Бородин, не зная сам почему, сказал то, что когда-то говорила ему Лида:
— Если ты мне отдашь свой рубль, у тебя не останется ничего. Если я тебе отдам свой, у меня ничего не останется. Но если мы сложим твой и мой рубль, а точнее, твой и мой ум, то оба станем богаче. Верно? — Он сложил две половинки разломанного карандаша, показывая, что он и она будут одно целое. — Ну что — за дело?
Хоть и выражался секретарь прямолинейно, хоть и прозвучало наивно его сравнение с рублем, убеждали искренность и ненаигранная, глубоко из души идущая взволнованность. Елена отвела глаза в сторону:
— Боюсь, Василий Никандрович, дров наломаю.
Бородин недоверчиво присвистнул:
— Так уж сразу дров! Не бойся, поправим.
— А подумать мне можно? Я вам завтра дам ответ. Хорошо?
— Что ж, подумай, — с неудовольствием сказал Бородин, но проводил до двери с доброй улыбкой. — Вот прокатят на вороных, останусь не у дел и приеду к тебе на поклон. Возьмешь заведующим фермой? Эх и места ядреные у нас в хуторе! А окуни какие в Иве! Из-за окуней да раков полный смысл поселиться в Таврическом.

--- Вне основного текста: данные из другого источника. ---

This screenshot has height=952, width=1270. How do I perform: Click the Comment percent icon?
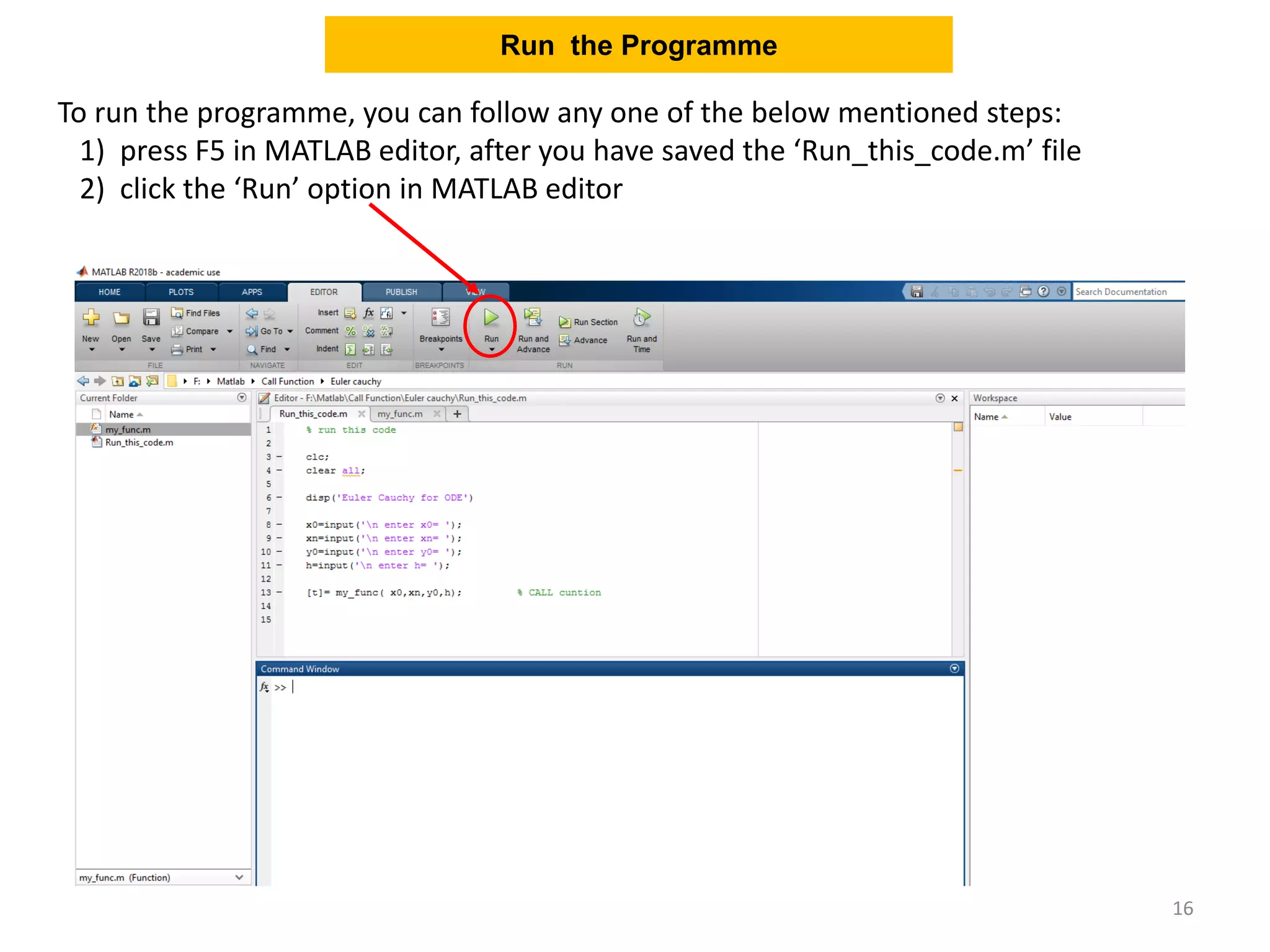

…Закончив наконец кабинетные дела, Бородин сел в машину. Шофер включил радиоприемник, мужской лирический голос пел известную песню о друзьях-однополчанах. Эта песня всегда вызывала воспоминания о войне, но уже не о грохочущей и смертоносной, а о той, с которой ушли лучшие юные годы. Сильнее всего брал за душу куплет со словами:
Где же вы теперь, друзья-однополчане,
Боевые сверстники мои?
Бородин тайком утер набежавшую на глаза слезу, откинулся в угол машины н смотрел на степь. Когда поля уже убраны и лишь щетинится рядками стерня с прозеленью проросшей травы, на которой пасутся овцы, когда в лесу, как седины на голове человека, желтеют листья, и толчется на солнце комошня, и лесные мухи злы, когда вода в реке светлеет и по утрам холодна, а дали давно прояснились от сизой летней дымки, когда дикая птица сбивается в косяки перед отлетом в дальние страны, — грусть бывает особенно щемящей, беспредельной. И Бородин, поглядывая в окно машины, думал о Лиде и о том, что она была, пожалуй, его единственный настоящий друг, тот друг, которому не стыдно рассказать о своих болях, который обязательно отзовется в тяжелую минуту, придет и поддержит, и не по долгу дружбы, а с открытой душой. Три года не затушевали в памяти образ Лиды. Напротив, Бородин все сильнее чувствовал, какую большую утрату он понес, как недостает ему сейчас Лиды, как он одинок.
Утром, перед самым пробуждением, ему приснилась война, но не та, которую он прошел, а во сто крат страшнее. Бородин никогда не видел атомного взрыва ни вблизи, ни издали, даже в кино. Во сне его ослепило сильное свечение, огненный всплеск, испепеливший полземли. Он упал пятками в сторону этого взрыва, как вычитал в какой-то инструкции, и пополз по сухой траве в балку. Скатился на дно, прямо на что-то живое. Отшатнулся. День был солнечный, но все выглядело как сквозь закопченное стекло… Он увидел бледное, без кровинки, лицо Лиды и в ужасе спросил: «Что с тобой? Ты поражена?» — «Да, — сказала Лида. — Я заболела белокровием. Не дотрагивайся до меня!» — «Но это не заразно. Тебе надо в больницу». — «Не подходи, не подходи ко мне! — Она вытянула руки, отстраняясь от него, и попятилась, едва прикрытая истлевшей одеждой. — Не подходи! Не подходи!» — злобно сказала она и побежала по балке. «Лида! Лида!» — закричал Бородин, пытаясь ее остановить, и проснулся в холодном поту.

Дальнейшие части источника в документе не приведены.